Influential Republicans are working overtime to draft former Florida Gov. Jeb Bush as a presidential candidate for 2016, a feat that, if he won the nomination and the election, would put a third member of the same family in the White House in about 20 years.
Only, the party’s conservative base might have something to say about that.
The same gaggle of GOP establishment types were first obsessed with New Jersey Gov. Chris Christy, whose Republican bona fides were pretty much limited to fiscal conservatism but whose blue-state tendencies were viewed by party bosses as important to broaden the GOP’s appeal.
However, two things: The so-called “Bridgegate” scandal has hurt his brand in the eyes of the party (donor) elite, the GOP establishment believes; and more practically, at least in my view, Christie would have had problems as well with the party’s base.
Enter pivot to Bush, the second-most-favorite establishment candidate.
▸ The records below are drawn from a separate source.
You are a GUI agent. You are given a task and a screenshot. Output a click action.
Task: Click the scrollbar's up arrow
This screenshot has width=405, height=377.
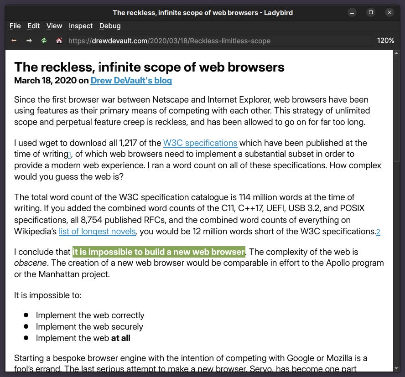coord(396,53)
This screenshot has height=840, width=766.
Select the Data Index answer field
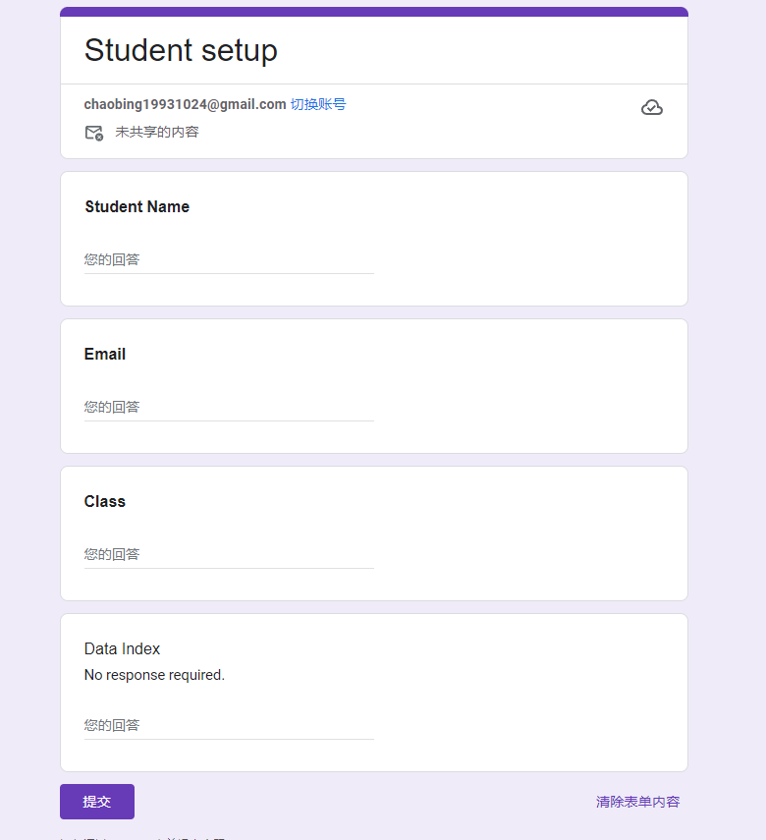229,726
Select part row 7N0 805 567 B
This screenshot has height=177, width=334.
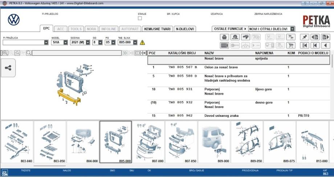pos(182,67)
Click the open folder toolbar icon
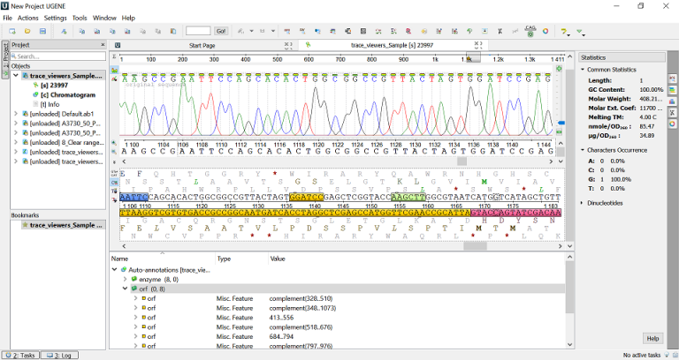 coord(27,31)
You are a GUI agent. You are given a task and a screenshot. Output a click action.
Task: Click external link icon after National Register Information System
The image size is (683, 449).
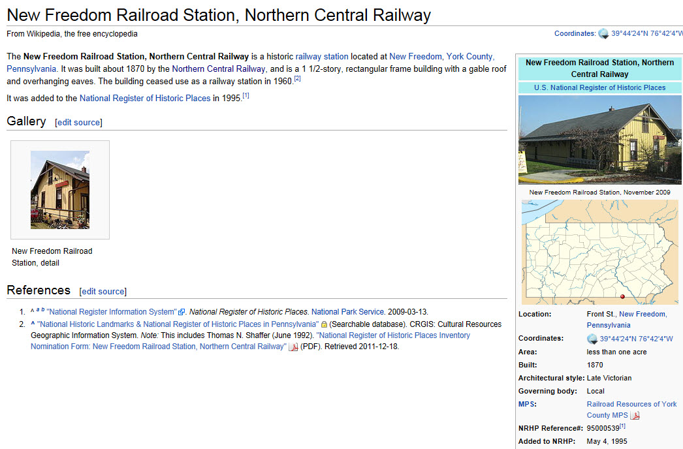tap(182, 313)
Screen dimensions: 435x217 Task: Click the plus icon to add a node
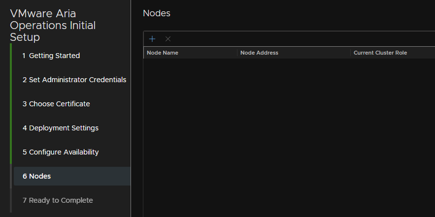click(x=152, y=39)
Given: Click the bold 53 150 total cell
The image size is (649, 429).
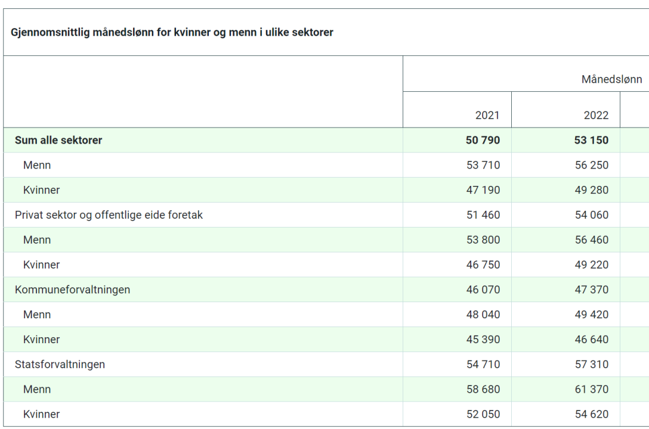Looking at the screenshot, I should [592, 141].
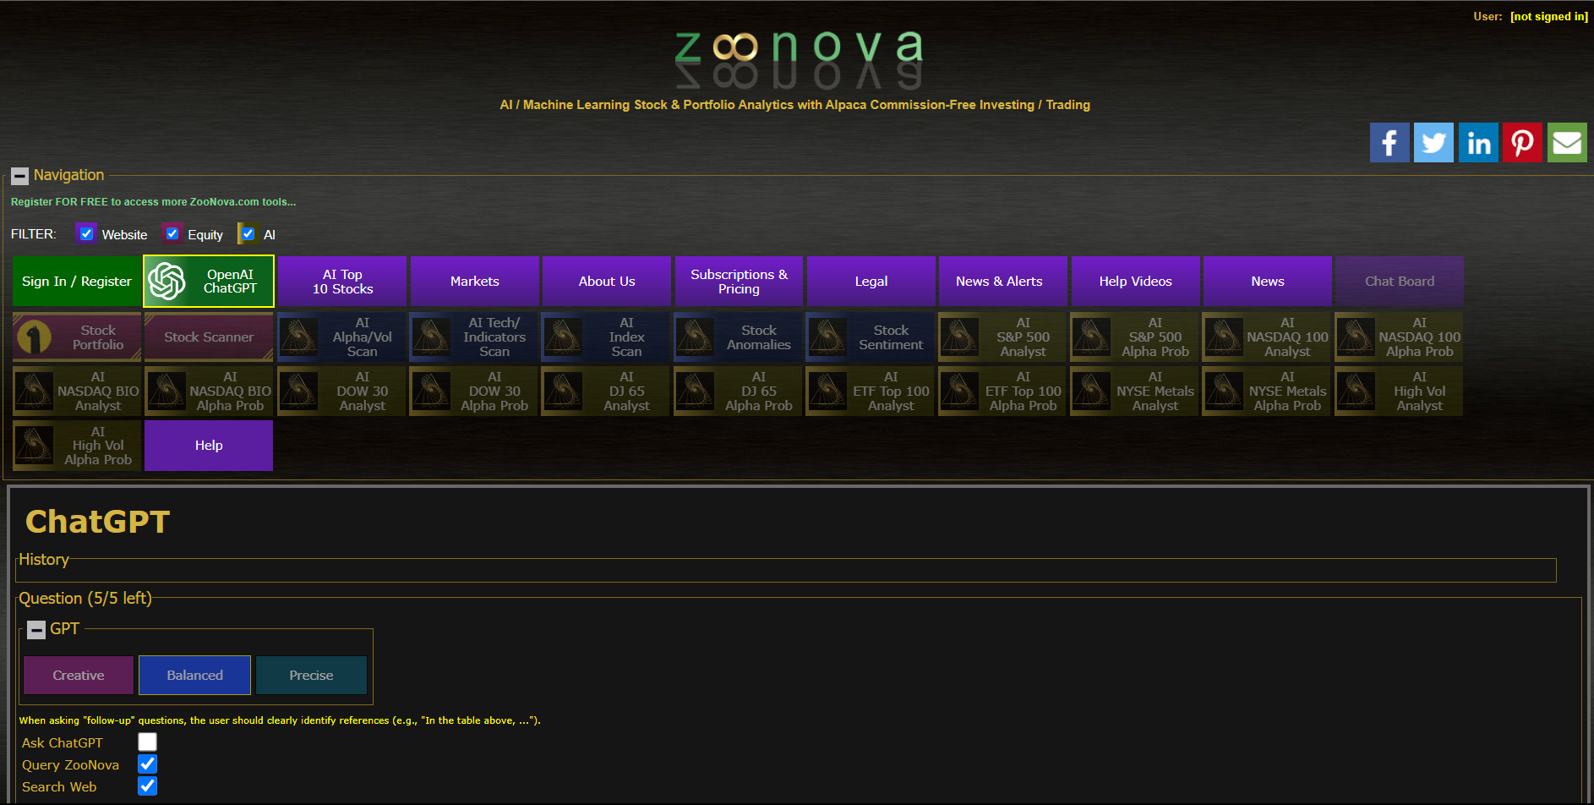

According to the Washington Post, insiders to the former Florida governor say he’s not actively seeking the nomination, but that belies his activities. Bush has been traveling the country making policy speeches and campaigning for fellow (establishment-preferred) Republicans ahead of the fall midterm elections – all while cultivating ties with wealthy benefactors.
For all the world, it sure seems like Jeb Bush is running. Time will tell.
Bush’s problem, if he does decide to run, will be that he will surround himself with the same GOP bundlers, advisors, pollsters, and party bosses who surrounded the last two losing Republican presidential contenders: Establishment favs Sen. John McCain in 2008 and Mitt Romney in 2012.
Granted, Barack Obama – whose own popularity is waning badly – can’t run again, but the strength of the presumptive Democratic nominee, Hillary Clinton, for better or worse, is formidable.
So why back a candidate whose very name will conjure images of Iraq, Afghanistan and economic collapse, and then surround him with the same team of electoral losers who couldn’t engineer presidential wins or wrest back control of a Democrat-held Senate, even from a man and party who gave the country the most unpopular law (Obamacare) in a generation?
Only the GOP establishment knows the answer to that question, but on the surface, it appears to be this: The establishment would rather lose than allow the conservative wing of the party to win, as this passage from the Post story indicates:
“Bush takes pains not to be seen contacting key Republicans from early-primary states, but in October, he asked a staff member for the cellphone number of Sen. Kelly Ayotte (N.H.). He called Ayotte to commend her for standing up to their party’s conservative bloc during the federal government shutdown, people familiar with the conversation said.”
The party’s “conservative bloc” is code for “The Tea Party,” a faction that has wide appeal with the party’s base but which is a threat to the power of the party bosses because at the very core of the Tea Party movement is a desire to unseat the establishment, who are seen as mirror images of big-government Democrats. As G. W. Bush’s tenure proved, Republicans can be big government creators and spenders, too, and by the way, isn’t it wonderful to be the party in charge?
The November elections will reveal a lot about the mindset of the American electorate. All indications are that Republicans will do pretty well, and could even win back the Senate, according to some analyses. Depending on the makeup of the new GOP congressional majority, if the party keeps control of the House and does win the Senate, it might not matter much who the eventual Republican presidential nominee will be.